I have been fortunate to work with a bunch of really great second graders as a guest teacher this year. It has been super fun to see them grow in math. They love to be challenged with big numbers, and the number zero makes them giggle. The fact that you can start any counting sequence with zero groups of anything and get zero is a hoot for them. Last week, I decided to try out some of my photos I have posted under the Math in the World tab. I logged in on the classroom computer and pulled up the blog to show the photos through the projector.
I scrolled through all of them stopping for a moment to consider the math that was there in each one. The were intrigued by the children's classroom in Nicaragua, and overwhelmed by the crowd of people at the UT game.
We stopped on the photo on the cut brownies.

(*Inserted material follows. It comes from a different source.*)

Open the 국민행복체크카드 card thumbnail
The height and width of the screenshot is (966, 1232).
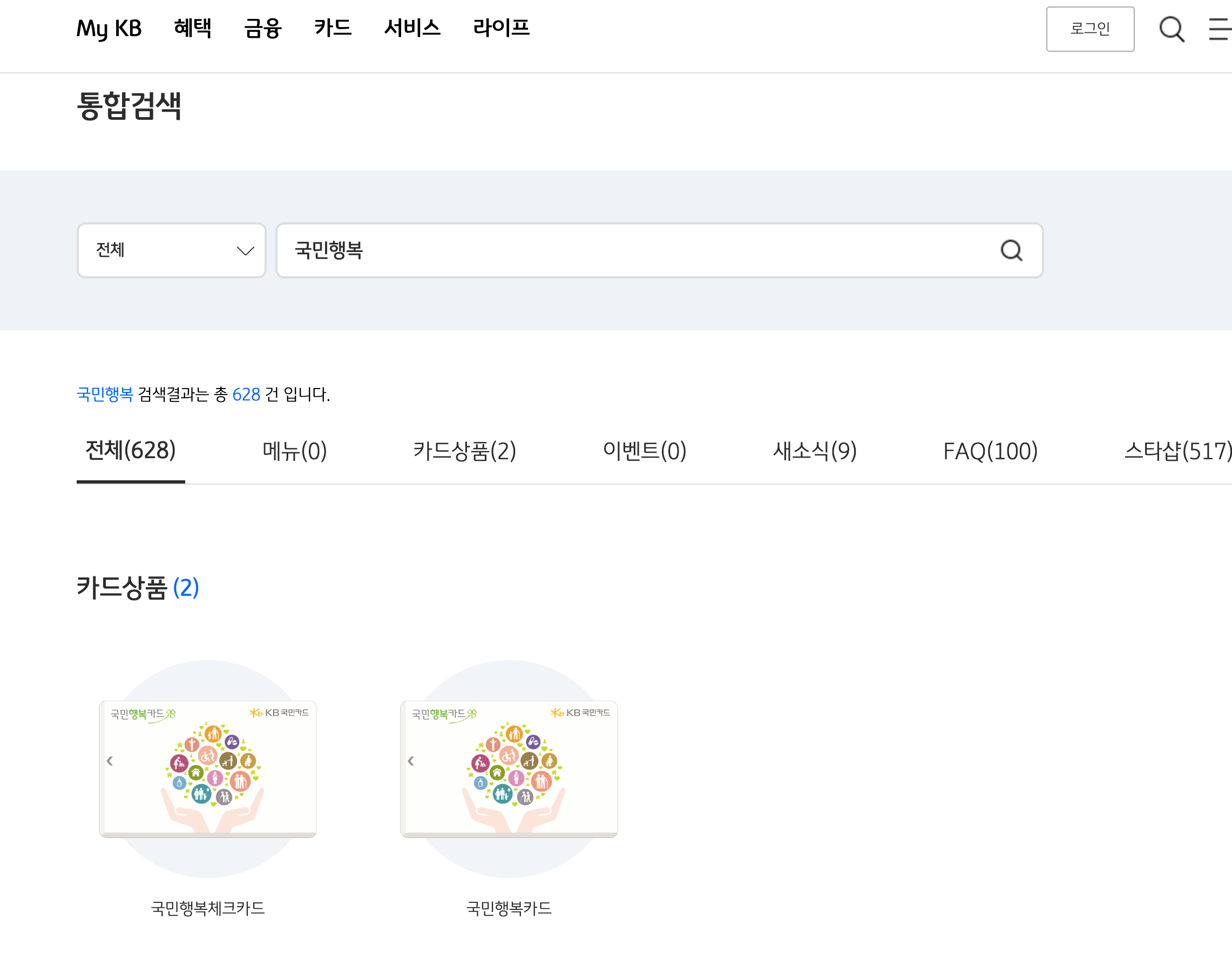[x=208, y=769]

I love this one because many fraction problems and array problems talk about a "tray of brownies". But let's face it nobody except a chef can cut a pan of brownies straight. My photo comes from a time my daughter made brownies and of course there is a chunk out of the middle too. She probably decided to take a taste!
When I asked how many brownies were there (they are just starting to talk about multiplication), they were excited. One student said he could count by ones and would have to double check that a few times. Then a couples of kids said they could count by twos (the 3 x 5 array was not immediately obvious to most of them--), and showed me how that would work. Then another child showed how he could group them by 5's, and make a ten, then 5 more. Next someone said, count by 5's! I kept probing for more and asking the children to show how each strategy would work. By the end of the discussion, the children saw that 3 x 5 was the same as 5 x 3, and the whole array (pun intended) of strategies that could be used to solve the problem.
I think using an authentic photo like this kept the problem real and fun. The discussions were light, and kids felt free to offer all kinds of ideas. I am not sure how this would work for fractions though, since the pieces are not cut evenly.